Question: Are consumer sleep trackers mainly divided into “nearables” – things that you put at the side of the bed or under the pillow – vs. wearables?

Dr. Baron: There are so many different devices these days. There are things that you put under your mattress or pillow; there are bedside recording devices; then there are headbands, rings, wrist-worn, all kinds of things.

Q: At the conference, Philip de Chazal, PhD, (University of Sydney) described the evidence on sleep tracking smartphone apps as woeful. Would you agree with that?

A: Yes. I would agree if you’re looking at how accurate they are at recording sleep, particularly compared with what we would define as the gold standard, which is a sleep study wherein you have electrodes on the scalp and you’re measuring the electrical activity directly.

Devices that go under the pillow are extremely poor at deciphering sleep from wake time, which is really the main goal. They are best at detecting when you get into the bed and when you get out. But even then, there isn’t good evidence that they do that accurately when there are two people in the bed.

Overall, they may give you a general gist of what’s happening in terms of time in and out of bed, but we’re doubtful on their recording ability to tell sleep from wake time.

Q: Are the wrist-worn devices better for sleep tracking?

A: They’re getting better. We’ve used wrist activity monitors in research for years. They use an accelerometer to measure movement, and then an algorithm determines whether an interval of time is called sleep or wake.

Recently, they’ve incorporated more sensors, such as heart rate, and they can more accurately decipher rapid eye movement (REM) sleep from non-REM. They’re still not as good as doing a full sleep study. But they’re getting closer.

Q: If asked how you slept, most of us think we can answer without needing to look at a smartphone, but maybe not. Can you explain “paradoxical insomnia”?

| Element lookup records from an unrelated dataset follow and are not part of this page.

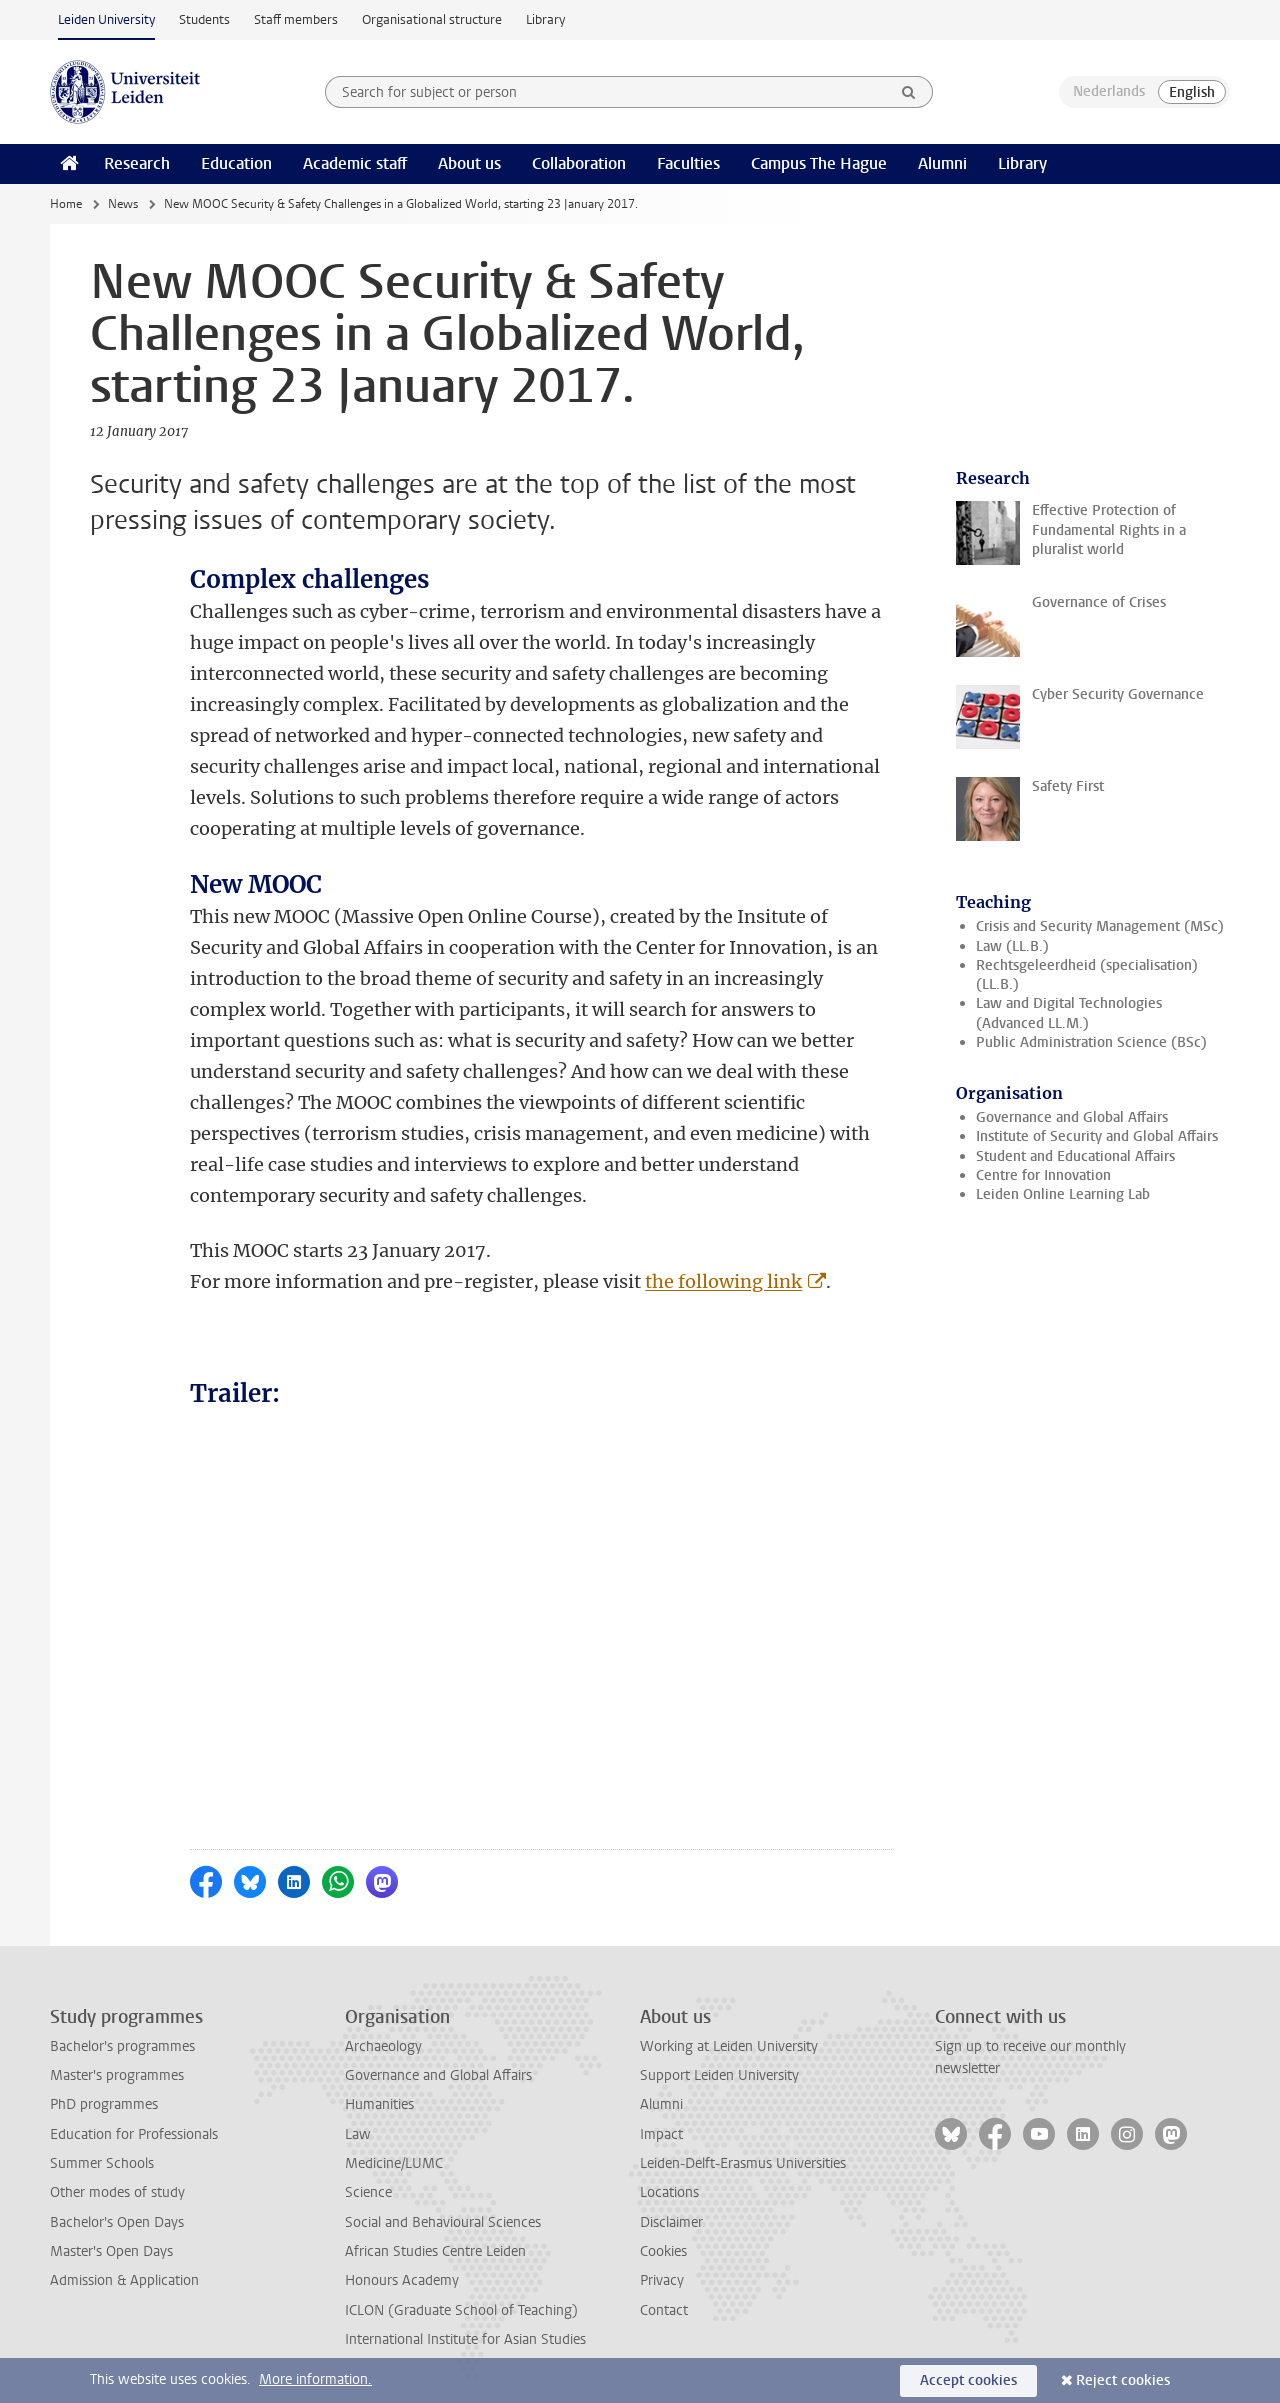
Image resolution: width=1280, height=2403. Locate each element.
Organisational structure (432, 19)
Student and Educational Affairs (1075, 1156)
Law (358, 2134)
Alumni (942, 163)
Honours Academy (402, 2280)
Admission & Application (124, 2280)
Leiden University (106, 19)
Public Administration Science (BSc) (1091, 1042)
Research (137, 163)
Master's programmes (117, 2075)
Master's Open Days (111, 2251)
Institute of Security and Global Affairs (1097, 1136)
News (123, 204)
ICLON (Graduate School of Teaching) (461, 2310)
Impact (661, 2134)
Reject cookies (1123, 2380)
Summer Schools (102, 2163)
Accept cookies (968, 2380)
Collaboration (579, 163)
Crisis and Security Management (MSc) (1100, 926)
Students (204, 19)
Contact (664, 2310)
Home (66, 204)
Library (545, 19)
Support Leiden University (719, 2075)
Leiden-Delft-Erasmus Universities (743, 2163)
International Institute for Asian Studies (465, 2339)
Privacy (662, 2280)
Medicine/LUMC (394, 2163)
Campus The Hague (819, 163)
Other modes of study (117, 2192)
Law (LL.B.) (1012, 946)
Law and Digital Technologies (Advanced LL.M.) (1069, 1013)
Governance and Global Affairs (1072, 1117)
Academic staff (355, 163)
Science (368, 2192)
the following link (723, 1281)
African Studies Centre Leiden (435, 2251)
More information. (315, 2379)
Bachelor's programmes (122, 2046)
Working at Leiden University (729, 2046)
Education (236, 163)
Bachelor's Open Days (117, 2222)
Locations (669, 2192)
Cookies (663, 2251)
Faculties (688, 163)
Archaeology (383, 2046)
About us (469, 163)
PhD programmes (104, 2104)
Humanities (379, 2104)
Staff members (296, 19)
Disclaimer (671, 2222)
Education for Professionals (134, 2134)
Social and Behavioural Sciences (443, 2222)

A: You can’t really know if you’re sleeping because if you know you’re asleep, then you can’t be asleep because it’s a state of unconsciousness. How people decide whether they had a good night’s sleep probably depends on a lot of things about how they feel when they wake up in the morning or if they remember being up in the night.

Quality of sleep is not really something that people can directly ascertain. There is a selection of people who feel awake all night but they actually are sleeping. They feel that their sleep quality is poor: They’re suffering; they have insomnia, but from the objective data, they are sleeping fine.